Chega às livrarias no segundo semestre “Mistério sempre há de pintar por aí – Uma história dos Doces Bárbaros” (editora Garota FM Books), escrito pelo pesquisador Luiz Abrahão. O livro reconstrói a cronologia desta banda pós-tropicalista que há 50 anos reuniu Caetano Veloso, Gilberto Gil, Gal Costa e Maria Bethânia para uma turnê que estreou em 24 de junho de 1976 numa série de shows no Anhembi, em São Paulo.
A obra traz documentos inéditos, como um dossiê do Ministério da Aeronáutica que serviu de pretexto para que o governo militar mantivesse o quarteto sob vigilância.

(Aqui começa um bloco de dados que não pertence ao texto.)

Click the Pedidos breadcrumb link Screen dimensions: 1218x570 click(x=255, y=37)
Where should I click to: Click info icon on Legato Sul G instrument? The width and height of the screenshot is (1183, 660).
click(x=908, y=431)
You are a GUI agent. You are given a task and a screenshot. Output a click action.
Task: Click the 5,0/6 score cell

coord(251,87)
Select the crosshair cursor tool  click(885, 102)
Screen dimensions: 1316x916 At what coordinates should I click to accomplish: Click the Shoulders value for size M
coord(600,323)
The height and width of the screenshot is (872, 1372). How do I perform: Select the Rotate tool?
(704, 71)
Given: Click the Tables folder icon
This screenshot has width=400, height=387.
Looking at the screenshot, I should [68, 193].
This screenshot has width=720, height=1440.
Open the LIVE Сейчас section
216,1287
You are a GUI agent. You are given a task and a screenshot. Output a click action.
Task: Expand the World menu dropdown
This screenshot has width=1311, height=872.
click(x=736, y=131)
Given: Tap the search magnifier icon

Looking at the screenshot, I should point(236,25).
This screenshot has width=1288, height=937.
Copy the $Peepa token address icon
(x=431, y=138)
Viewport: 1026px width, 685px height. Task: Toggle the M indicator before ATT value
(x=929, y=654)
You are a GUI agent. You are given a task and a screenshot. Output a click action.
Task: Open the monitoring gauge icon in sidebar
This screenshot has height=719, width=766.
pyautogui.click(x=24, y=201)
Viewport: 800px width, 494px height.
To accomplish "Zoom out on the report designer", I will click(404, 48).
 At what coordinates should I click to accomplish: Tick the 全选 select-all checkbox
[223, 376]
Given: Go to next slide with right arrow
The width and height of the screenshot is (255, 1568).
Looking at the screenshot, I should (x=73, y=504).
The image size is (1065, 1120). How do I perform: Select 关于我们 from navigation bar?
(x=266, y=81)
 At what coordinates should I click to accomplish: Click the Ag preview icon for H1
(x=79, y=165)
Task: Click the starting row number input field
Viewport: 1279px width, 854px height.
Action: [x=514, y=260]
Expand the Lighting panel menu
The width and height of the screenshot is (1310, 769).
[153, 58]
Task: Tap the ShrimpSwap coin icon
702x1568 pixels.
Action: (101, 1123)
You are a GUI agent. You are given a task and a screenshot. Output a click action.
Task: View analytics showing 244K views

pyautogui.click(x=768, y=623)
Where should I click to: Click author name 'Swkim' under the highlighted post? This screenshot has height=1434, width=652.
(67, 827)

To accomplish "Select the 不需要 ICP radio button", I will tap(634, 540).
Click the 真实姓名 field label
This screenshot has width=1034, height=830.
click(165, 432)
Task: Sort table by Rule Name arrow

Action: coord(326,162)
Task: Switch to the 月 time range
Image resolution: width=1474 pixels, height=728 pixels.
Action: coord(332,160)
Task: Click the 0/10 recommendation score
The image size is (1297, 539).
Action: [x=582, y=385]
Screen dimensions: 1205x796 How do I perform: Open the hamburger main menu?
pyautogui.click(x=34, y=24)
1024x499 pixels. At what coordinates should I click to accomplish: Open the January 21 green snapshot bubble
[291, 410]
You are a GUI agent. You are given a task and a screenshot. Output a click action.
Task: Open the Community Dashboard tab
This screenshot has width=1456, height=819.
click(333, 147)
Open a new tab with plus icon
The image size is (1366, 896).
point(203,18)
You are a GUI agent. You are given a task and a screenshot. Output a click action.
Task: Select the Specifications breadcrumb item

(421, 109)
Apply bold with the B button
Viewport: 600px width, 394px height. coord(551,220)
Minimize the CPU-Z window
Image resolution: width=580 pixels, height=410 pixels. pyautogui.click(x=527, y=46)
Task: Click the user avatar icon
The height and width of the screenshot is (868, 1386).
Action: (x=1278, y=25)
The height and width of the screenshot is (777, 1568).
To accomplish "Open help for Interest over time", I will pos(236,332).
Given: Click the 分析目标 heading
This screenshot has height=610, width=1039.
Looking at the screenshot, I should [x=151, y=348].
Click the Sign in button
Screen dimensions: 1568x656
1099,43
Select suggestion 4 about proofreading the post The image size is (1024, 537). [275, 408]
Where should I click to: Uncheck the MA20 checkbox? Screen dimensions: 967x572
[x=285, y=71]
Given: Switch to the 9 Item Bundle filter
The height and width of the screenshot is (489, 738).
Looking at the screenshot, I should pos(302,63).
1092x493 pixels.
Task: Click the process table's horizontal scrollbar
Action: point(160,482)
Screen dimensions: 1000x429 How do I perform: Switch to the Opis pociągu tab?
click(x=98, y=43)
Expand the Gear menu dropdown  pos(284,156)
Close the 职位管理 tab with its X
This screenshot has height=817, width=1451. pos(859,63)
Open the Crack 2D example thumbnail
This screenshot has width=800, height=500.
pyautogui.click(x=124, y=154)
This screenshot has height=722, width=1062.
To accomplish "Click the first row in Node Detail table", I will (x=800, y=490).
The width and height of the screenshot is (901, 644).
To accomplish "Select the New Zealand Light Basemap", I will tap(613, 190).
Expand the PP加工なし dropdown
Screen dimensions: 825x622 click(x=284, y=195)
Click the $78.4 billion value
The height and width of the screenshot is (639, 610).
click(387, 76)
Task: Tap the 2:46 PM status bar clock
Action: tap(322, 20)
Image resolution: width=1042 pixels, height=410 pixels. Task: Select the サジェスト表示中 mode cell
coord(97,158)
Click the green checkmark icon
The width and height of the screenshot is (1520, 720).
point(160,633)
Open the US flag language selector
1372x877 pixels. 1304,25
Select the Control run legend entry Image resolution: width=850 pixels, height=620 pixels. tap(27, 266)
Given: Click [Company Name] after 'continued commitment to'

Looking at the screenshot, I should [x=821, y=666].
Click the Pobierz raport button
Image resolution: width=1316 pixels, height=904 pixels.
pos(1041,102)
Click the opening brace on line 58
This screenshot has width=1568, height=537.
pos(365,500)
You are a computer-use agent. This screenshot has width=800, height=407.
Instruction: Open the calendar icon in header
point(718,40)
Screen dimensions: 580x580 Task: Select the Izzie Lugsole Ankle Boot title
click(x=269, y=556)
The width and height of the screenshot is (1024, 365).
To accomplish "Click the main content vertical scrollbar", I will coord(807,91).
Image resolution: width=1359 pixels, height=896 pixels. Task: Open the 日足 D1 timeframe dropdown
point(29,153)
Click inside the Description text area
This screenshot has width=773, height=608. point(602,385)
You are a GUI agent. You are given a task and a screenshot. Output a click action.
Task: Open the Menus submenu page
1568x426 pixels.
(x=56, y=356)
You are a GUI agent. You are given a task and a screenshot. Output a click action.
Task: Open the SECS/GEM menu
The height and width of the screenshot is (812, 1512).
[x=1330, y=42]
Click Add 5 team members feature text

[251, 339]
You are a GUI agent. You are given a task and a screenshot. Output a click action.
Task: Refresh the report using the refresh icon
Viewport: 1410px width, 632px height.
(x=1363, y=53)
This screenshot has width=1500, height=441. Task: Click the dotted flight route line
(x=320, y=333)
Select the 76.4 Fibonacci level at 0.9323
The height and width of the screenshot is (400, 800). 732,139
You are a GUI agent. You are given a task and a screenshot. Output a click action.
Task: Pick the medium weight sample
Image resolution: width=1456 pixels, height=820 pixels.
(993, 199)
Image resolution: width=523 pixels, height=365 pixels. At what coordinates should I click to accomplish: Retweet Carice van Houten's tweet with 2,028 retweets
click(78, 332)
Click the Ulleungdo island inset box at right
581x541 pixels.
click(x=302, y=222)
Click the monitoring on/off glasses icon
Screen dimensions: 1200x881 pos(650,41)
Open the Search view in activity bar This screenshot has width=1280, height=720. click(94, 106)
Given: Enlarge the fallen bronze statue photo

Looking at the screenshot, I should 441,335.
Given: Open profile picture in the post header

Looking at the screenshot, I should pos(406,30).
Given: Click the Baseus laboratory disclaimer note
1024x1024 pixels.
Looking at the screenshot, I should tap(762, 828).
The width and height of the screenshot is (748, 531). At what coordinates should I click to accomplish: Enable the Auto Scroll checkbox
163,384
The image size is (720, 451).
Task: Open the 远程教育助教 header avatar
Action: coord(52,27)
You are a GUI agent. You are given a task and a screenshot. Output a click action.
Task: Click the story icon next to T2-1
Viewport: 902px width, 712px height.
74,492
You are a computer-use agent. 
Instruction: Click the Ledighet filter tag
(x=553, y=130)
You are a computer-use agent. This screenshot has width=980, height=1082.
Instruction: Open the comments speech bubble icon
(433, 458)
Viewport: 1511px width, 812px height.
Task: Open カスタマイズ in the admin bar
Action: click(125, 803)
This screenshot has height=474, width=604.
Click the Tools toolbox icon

E mais: além do já conhecido veto à canção “Como são lindos os chineses”, de Péricles Cavalcanti, que não pôde ser incluída no show, outras músicas do repertório também sofreram sanções da Censura.
“Os mais doces bárbaros”, “Nós, por exemplo”, “O seu amor” e “Um índio” foram consideradas impróprias. E trechos de suas letras precisaram ser alterados para que elas fossem liberadas para execução pública.
O episódio da prisão de Gilberto Gil por porte de maconha em Florianópolis — que interrompeu a turnê e o obrigou a se submeter a um tratamento de reabilitação — também ganhou destaque no livro.